Que nome daremos ao desejo de extermínio que começa a brotar nos cérebros reacionários? Exterminar bandidos e excluídos também? Que nome dar às taras de nossos intelectuais incompetentes? São dois tipos básicos que pululam: o gênio inútil e o neocretino. O gênio inútil sabe tudo e não faz nada. O neoidiota age muito, sem saber nada, com sua carinha preocupada de tarefeiro, de burocrata dedicado à “causa”.

E que nome daremos a esse “bucho” informe que a miséria está criando nas periferias? No crime, surge uma mistura de lixo e sangue, uma nova língua de grunhidos, mais além da maldade, uma pura explosão de rancor, o horror, a crueldade como único prazer.

E na criatividade nascente das periferias, como nomear este novo “bem” dentro do “mal”? Não é mais “proletariado” ou “excluídos”.
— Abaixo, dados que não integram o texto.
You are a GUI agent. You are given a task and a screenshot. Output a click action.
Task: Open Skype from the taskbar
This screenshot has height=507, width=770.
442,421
Surge uma razão dentro da loucura, uma esperança dentro do pesadelo.

E na política? Quem somos, o que somos? Neoliberais, velhos radicais, neoconservadores, progressistas-reacionários, direita de esquerda ou — hoje no poder — o esquerdismo de direita? Que nome daremos à paralisia da política , ao imobilismo das reformas, à absurda incompetência e ao desinteresse pelos dramas urgentes? Que nome daremos ao ânimo do atraso, à alma de nossa estupidez? Que medula, que linfa ancestral energiza os donos do poder, que visgo brasileiro é esse que gruda no chão os empatadores do progresso? Vivemos sob uma pasta feita de egoísmo, preguiça, escravismo. Que nome dar a essa gosma que somos? E a palavra-chave de hoje? Democracia.
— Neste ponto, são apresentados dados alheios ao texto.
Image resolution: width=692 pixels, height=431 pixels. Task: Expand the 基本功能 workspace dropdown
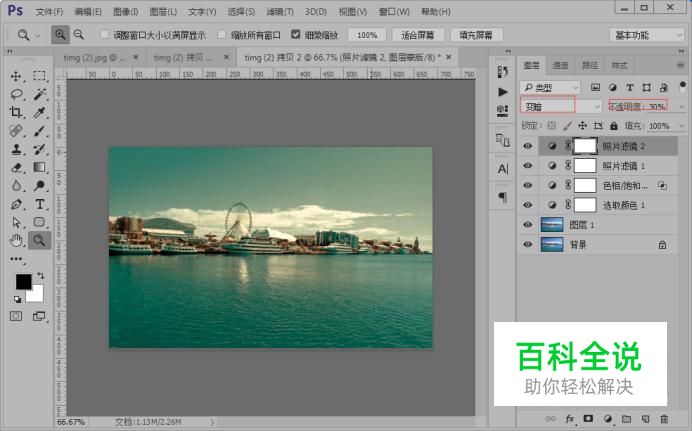click(x=647, y=34)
Que é isso? Que quer dizer? No Brasil, democracia é lida como esculacho, zona geral. No entanto, a democracia é o único sistema revolucionário a que devemos aspirar, é a única maneira de espatifar o entulho arcaico, fisiológico, corrupto, patrimonialista que o Estado abriga. Só um choque de liberdade e livre empreendimento pode mudar o país. Mas esta evidência é vista com pavor. Como aceitar o óbvio, que o Estado congestionado, moribundo, só tem impedido o crescimento? Isso vai contra os dogmas dos intelectuais. A maioria dos críticos sociais prefere morrer a rever posições.

E, aí, o atraso resiste, bravo, eternizado pela frente única entre a velha direita e a velha esquerda, que continua a agir em nome de uma burra idéia de “progresso”.

E como tudo provoca paralisia, a democracia nos parece lenta, ineficaz. Surge o sonho de uma autoritarismo rápido, que mudaria “tudo isso que está ai”, surge o desejo maluco de se atingir a saúde utopicamente, sem curar os males do paciente. Surge a fome de populismo, voluntarismo, política mágica ou até antidemocrática para o “bem”, como proclama o futuro ditador Chávez, agarrado com paixão por Lula, outro dia, falando mal de nossa imprensa, falando mal dos empresários que constroem o país apesar dele, enquanto financia a ponte venezuelana e o metrô de Caracas, negando as verbas comprometidas ao Rodoanel de São Paulo e à linha amarela do Metrô, enquanto não acha dinheiro para o controle de vôos.

Esse mau exemplo de Lula estimula a saudade por um regime que restaure certezas, crenças como futuro, ordem, nação, identidade, povo. Já está raiando no horizonte do Brasil uma fome de autoritarismo, que é bem mais legível para os paranóicos. Se prevalecer o bom senso, o pragmatismo de Lula, tudo bem. Se ganharem os malucos que o cercam, apertem o cinto que vamos cair, pois não há controle para nosso vôo brasileiro.